= Colortrak =

Series of television models

RCA Colortrak set, using the CTC101 chassis, circa 1980

Colortrak was a trademark used on several RCA color televisions beginning in the 1970s and lasting into the 1990s. After RCA was acquired by General Electric in 1986, GE began marketing sets identical to those from RCA. GE sold both RCA and GE consumer electronics lines to Thomson SA in 1988. RCA televisions with the Colortrak branding were mid-range models; positioned above the low-end XL-100 series but below the high-end Dimensia and Colortrak 2000 series. RCA discontinued the Colortrak name in the late 1990s, with newer models badged as the Entertainment Series.

==Design quirks==
During the early 1980s, RCA responded to increased demand for component televisions with monitor capabilities by adding composite and S-video inputs to the Colortrak lineup. These inputs allowed owners to easily connect a stereo audio/video source, like a Video Cassette Recorder, LaserDisc player, or with use of an RCA SelectaVision CED videodisc player to the television. For example, early composite video-equipped RCA sets were to coincidentally be tuned to Non-broadcast channel 91 to display a composite video signal, if a set was equipped with more than one input, subsequent inputs are designated to channels 92 to 95, which are usually accessed from the remote control. Later models abandoned this design, favoring A/V inputs which were accessible by pressing the channel up/down buttons, or A/V inputs which were controlled by their own button.

===Tuner Issues===
After Thomson SA acquired the GE and RCA brand names, they began designing a new chassis for RCA and GE televisions, which debuted in 1993 models. Instead of using a tuner module soldered to the circuit board, Thomson decided to integrate the tuner into the board itself. Due to the heating and cooling cycles of the circuit board and tuner from normal use, the solder connections between the tuner and the board would fail, causing an intermittent picture or no signal from the coaxial connector. This is easily repairable by desoldering the tuner shield and re-flowing new solder to each connection inside.

==Colortrak 2000 model==
Colortrak 2000 was a brand name used for RCA's high-end television models produced from the early-1980s to the early 1990s. Colortrak 2000 was situated above the less expensive Colortrak line, but below the more expensive Dimensia line. As opposed to ColorTrak, ColorTrak 2000 models incorporated a comb filter, which provided a sharper picture. The Colortrak 2000 chassis was identical to the Dimensia tabletop model. Colortrak 2000s with BNC connectors were given the designation of Lyceum TVs. This TV set was also used with RCA's Digital Command Component System released in 1985.

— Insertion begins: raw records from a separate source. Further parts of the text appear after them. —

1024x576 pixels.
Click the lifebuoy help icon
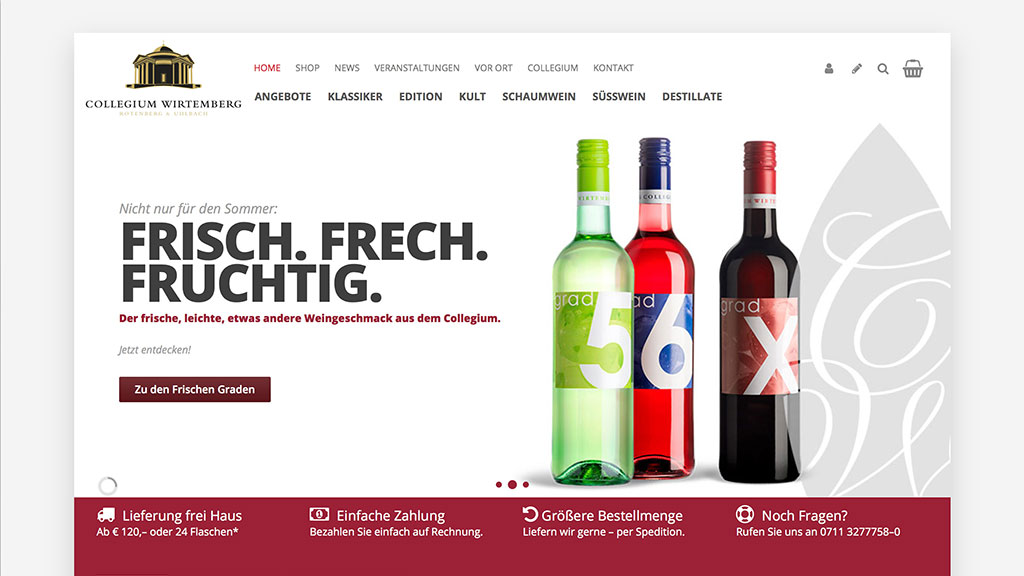point(744,515)
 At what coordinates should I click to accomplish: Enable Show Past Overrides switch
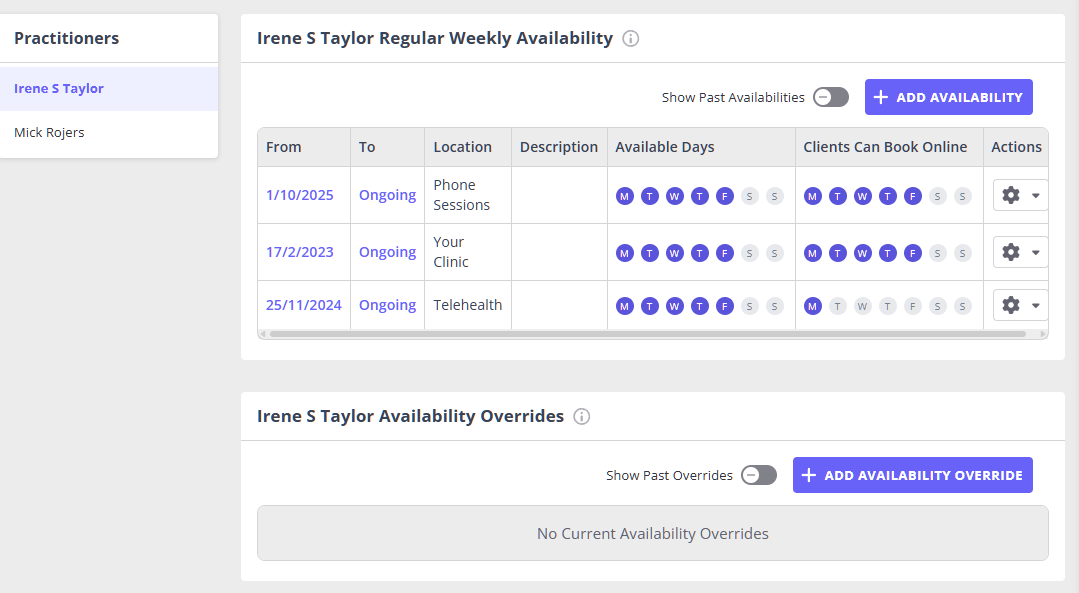point(758,475)
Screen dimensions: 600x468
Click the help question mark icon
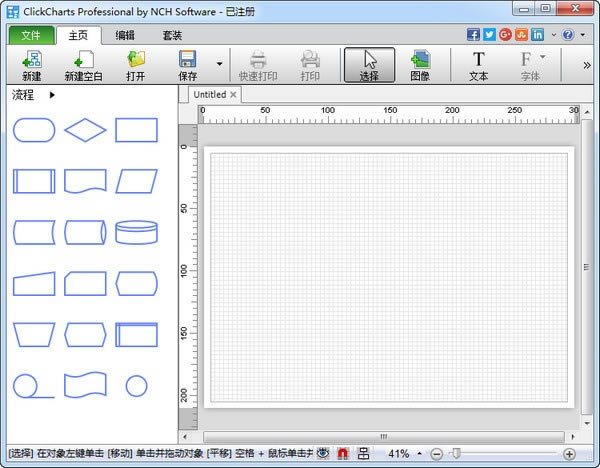pos(568,35)
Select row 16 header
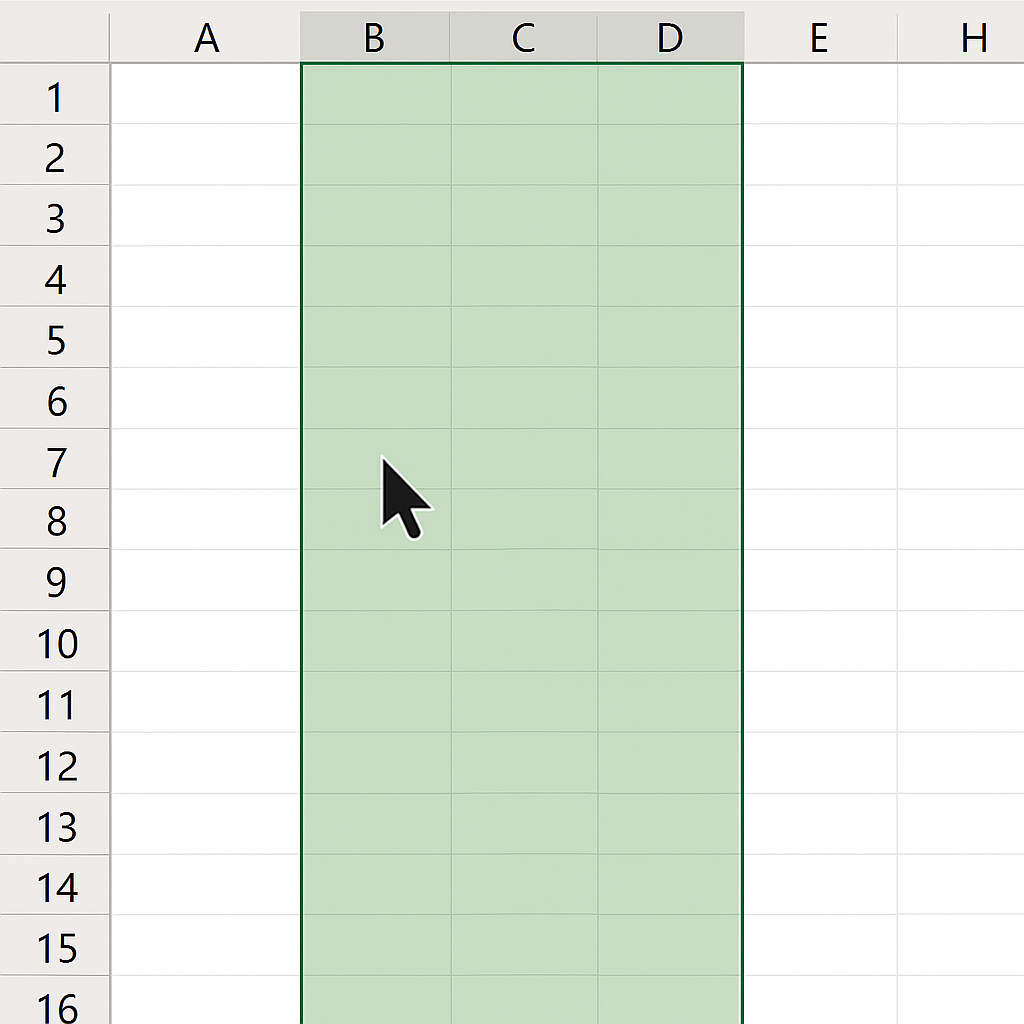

Colortrak 2000s had a wide array of high-end features such as a large input/output panel on the back, which included BNC connections, and advanced video features. The Colortrak 2000s from 1983 and later came with the Digital Command Center, a large and very advanced remote control. The same remote was also used for all the Dimensias, except it was called Dimensia Intelligent Audio Video.